_What is needed_: Rewrite the entries below as a JSON list of strings with one string per line, starting at the line that contains "Viewport: 939px width, 505px" and ending at the line that contains "tap(213, 70)", and skip blank lines. Leave the pictures out of your answer.

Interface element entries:
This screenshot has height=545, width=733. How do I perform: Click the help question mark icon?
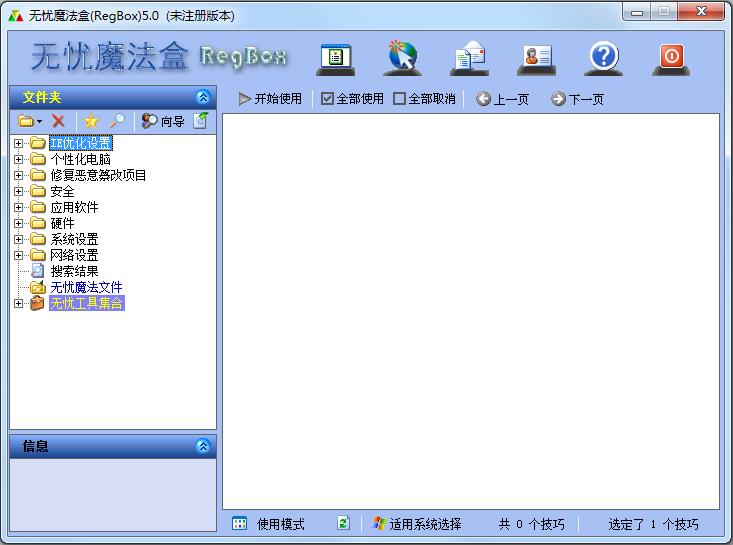(603, 58)
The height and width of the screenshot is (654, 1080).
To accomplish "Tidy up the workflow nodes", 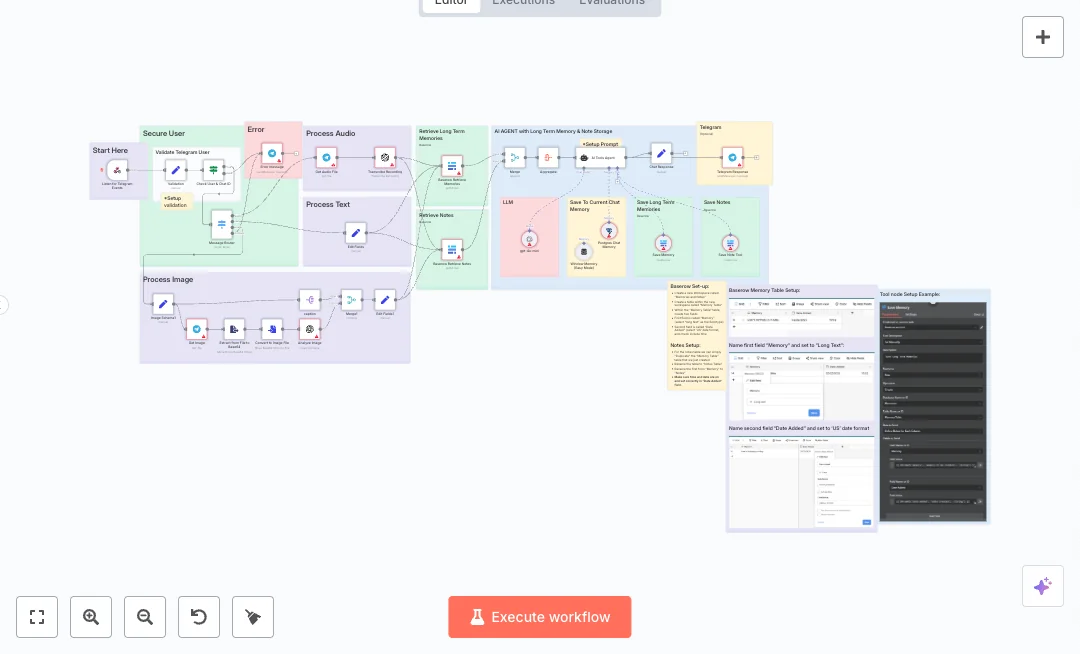I will click(253, 617).
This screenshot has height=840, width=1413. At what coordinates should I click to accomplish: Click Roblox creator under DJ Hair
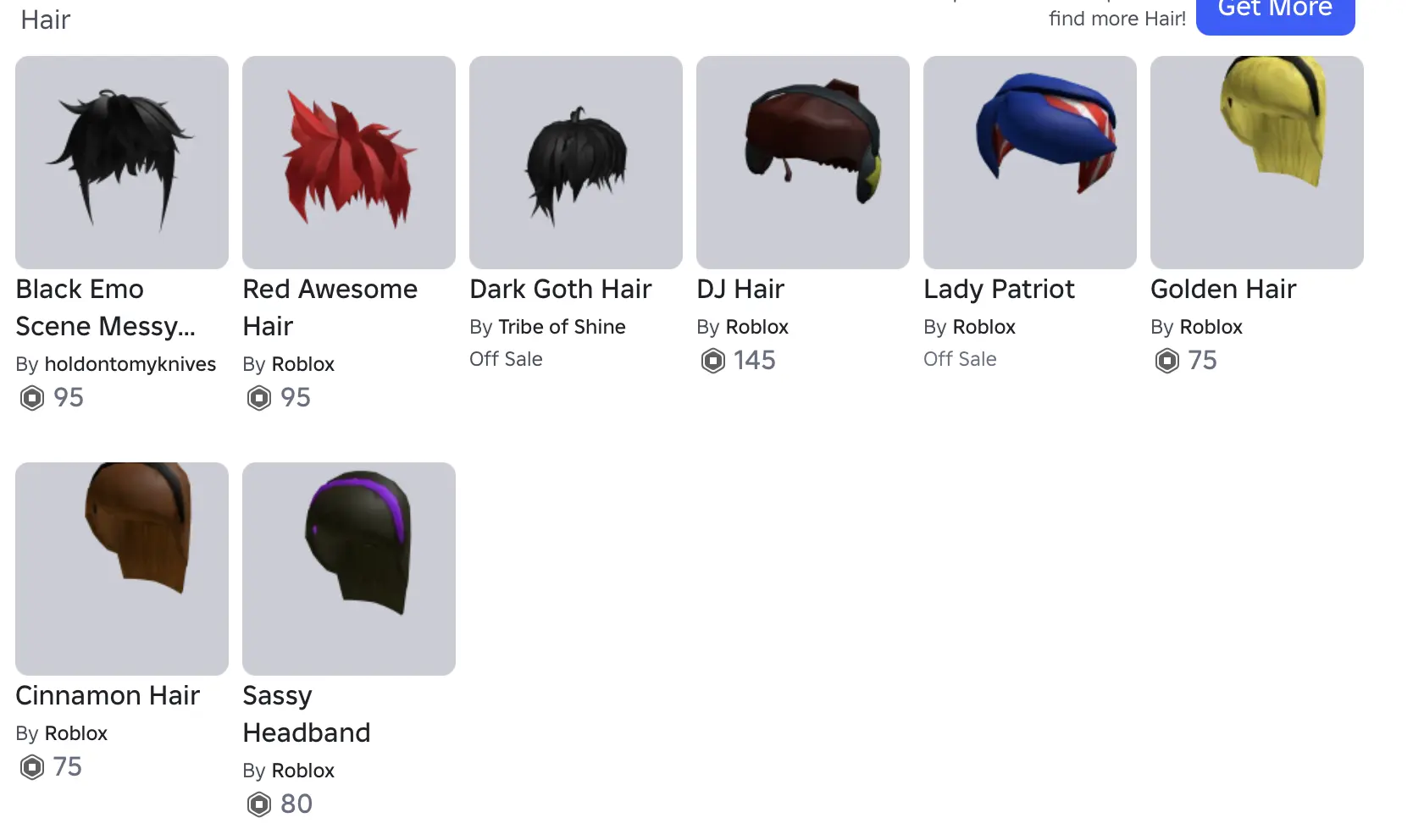pyautogui.click(x=757, y=327)
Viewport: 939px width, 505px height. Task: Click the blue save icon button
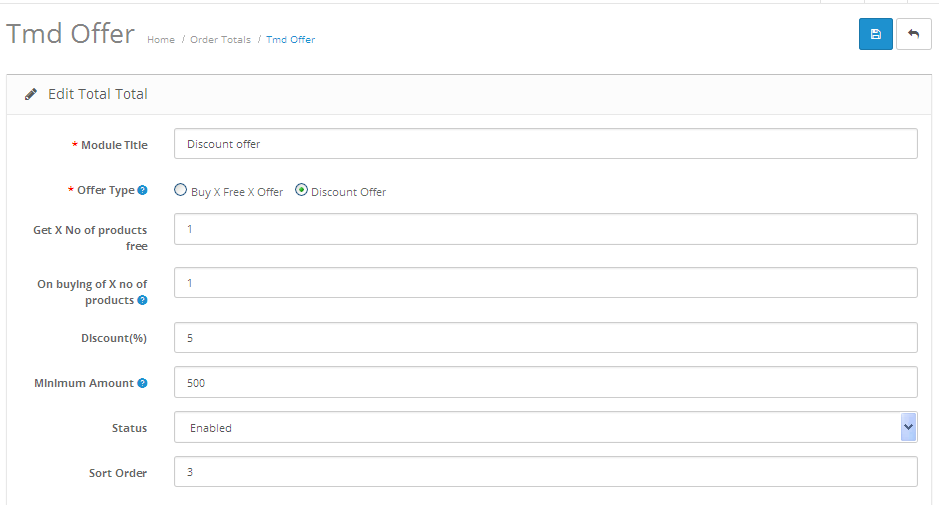pos(876,34)
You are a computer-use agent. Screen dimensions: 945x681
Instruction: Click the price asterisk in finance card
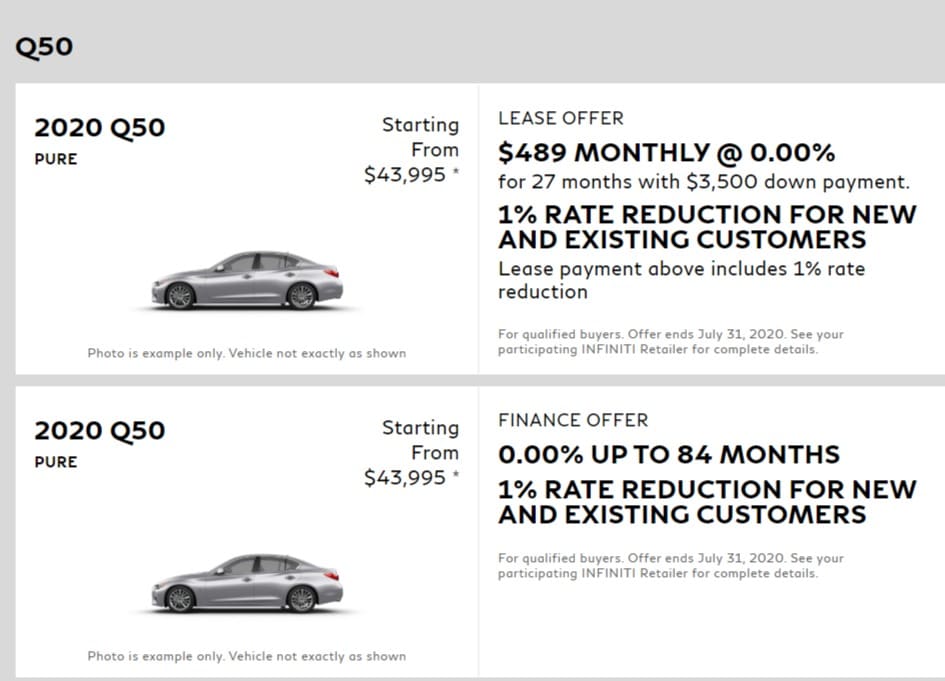pyautogui.click(x=456, y=474)
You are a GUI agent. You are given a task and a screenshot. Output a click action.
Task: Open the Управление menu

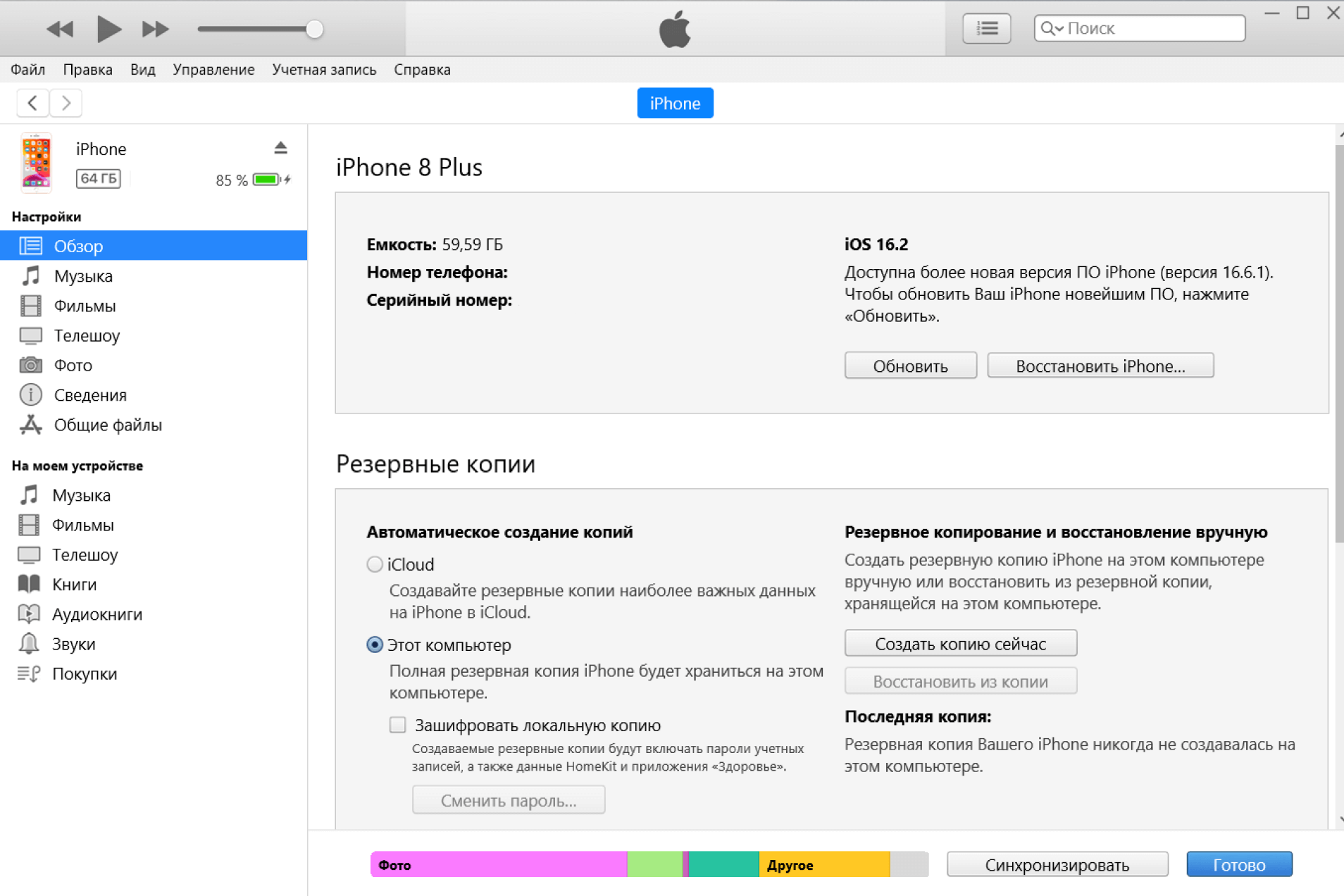tap(213, 70)
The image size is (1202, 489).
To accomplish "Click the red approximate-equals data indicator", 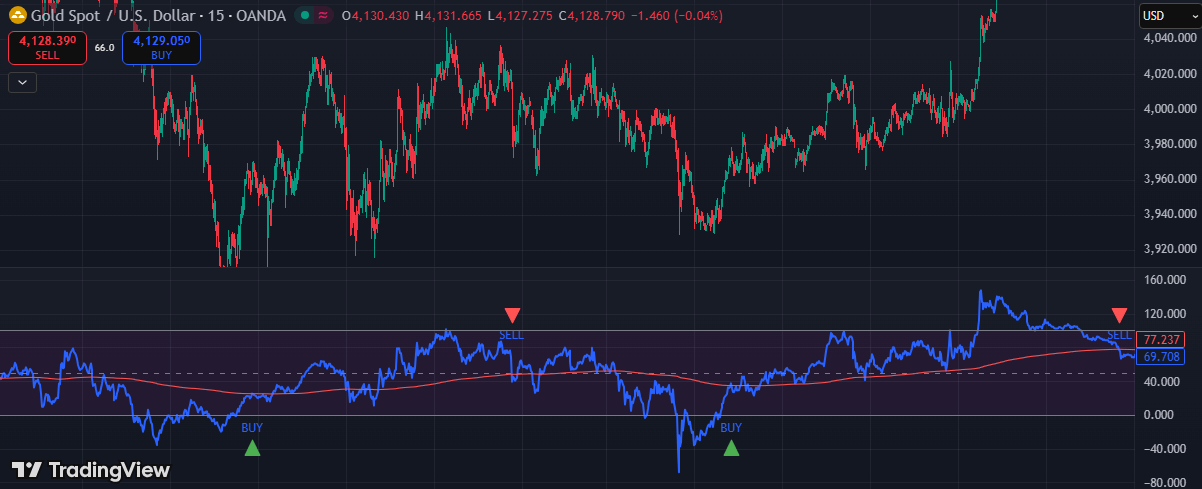I will click(x=324, y=16).
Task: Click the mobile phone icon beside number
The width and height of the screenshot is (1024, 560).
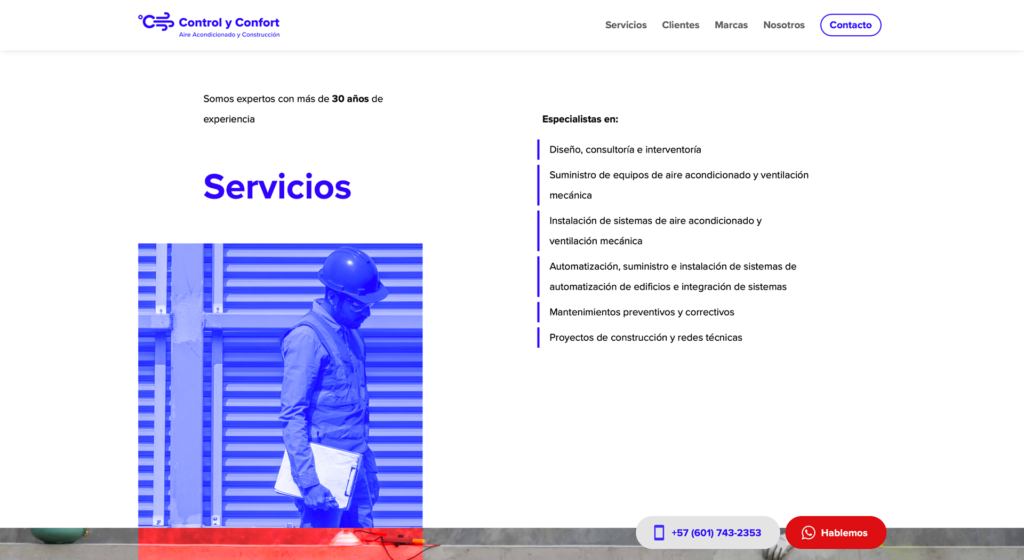Action: [659, 533]
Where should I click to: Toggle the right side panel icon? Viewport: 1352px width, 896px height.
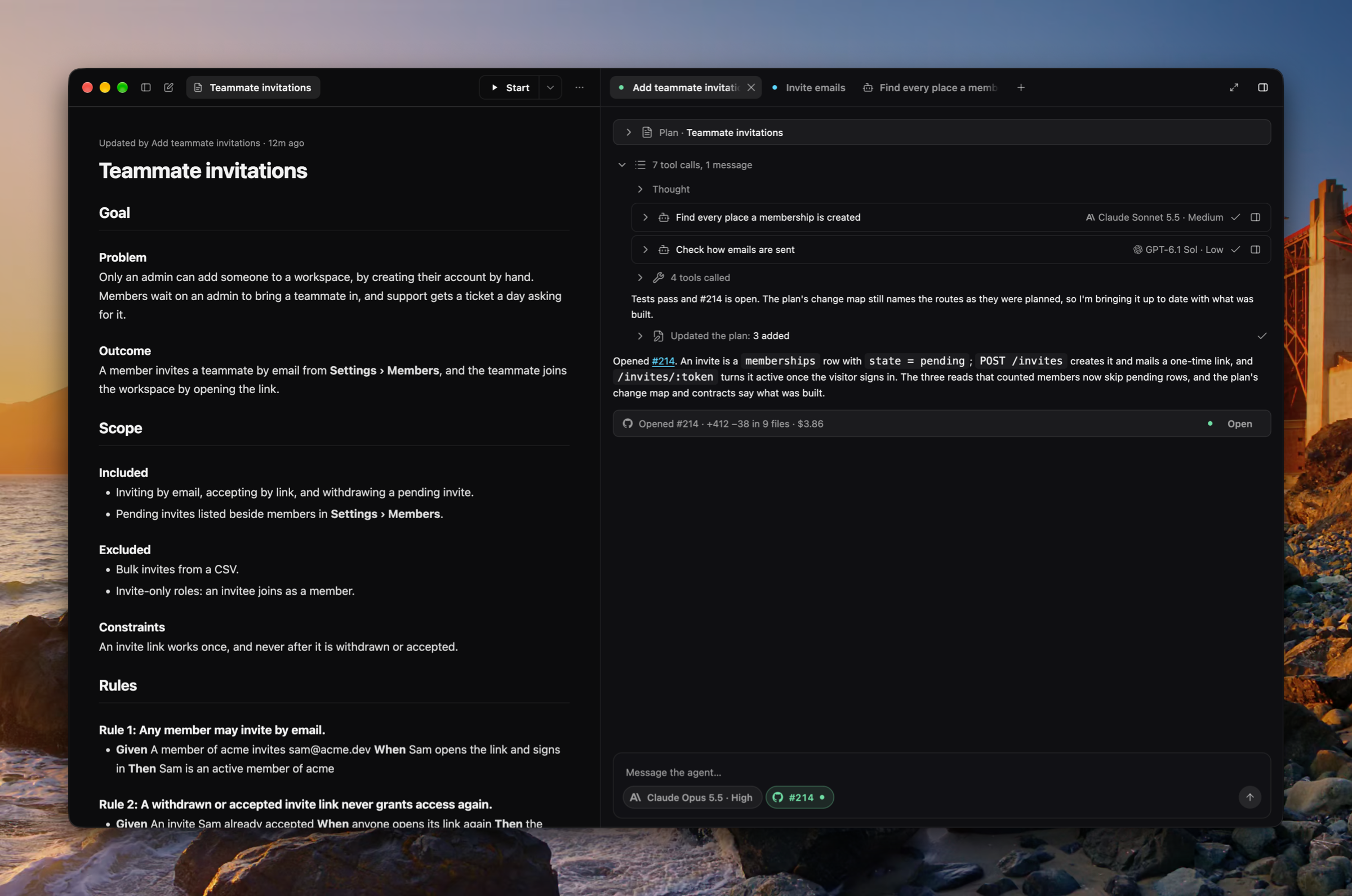pos(1263,87)
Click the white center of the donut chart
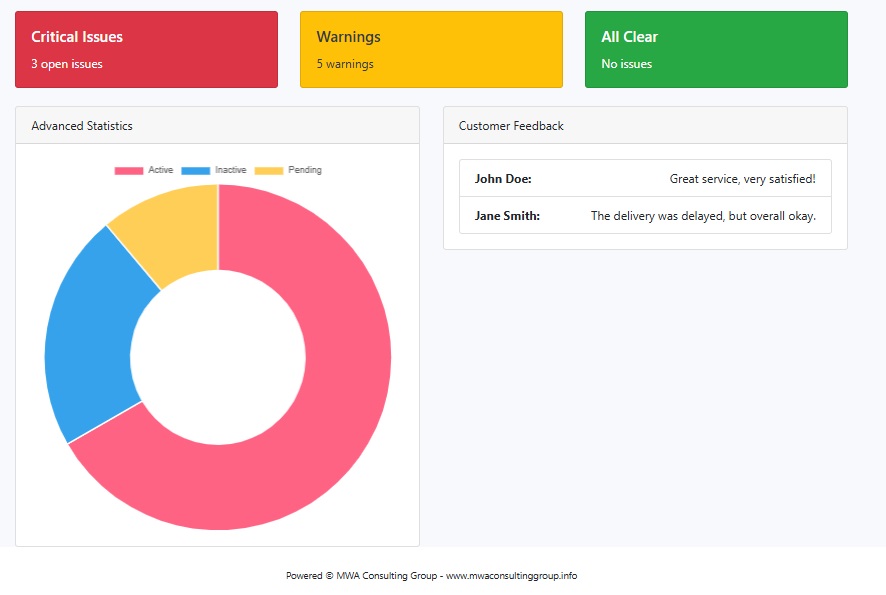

_Response_:
[
  "Viewport: 939px width, 505px height. Task: Click the blue save icon button",
  "pos(876,34)",
  "You are a computer-use agent. Screen dimensions: 945x681",
  "Instruction: Click the price asterisk in finance card",
  "pyautogui.click(x=456, y=474)",
  "You are a GUI agent. You are given a task and a screenshot. Output a click action.",
  "Task: Open the Управление menu",
  "tap(213, 70)"
]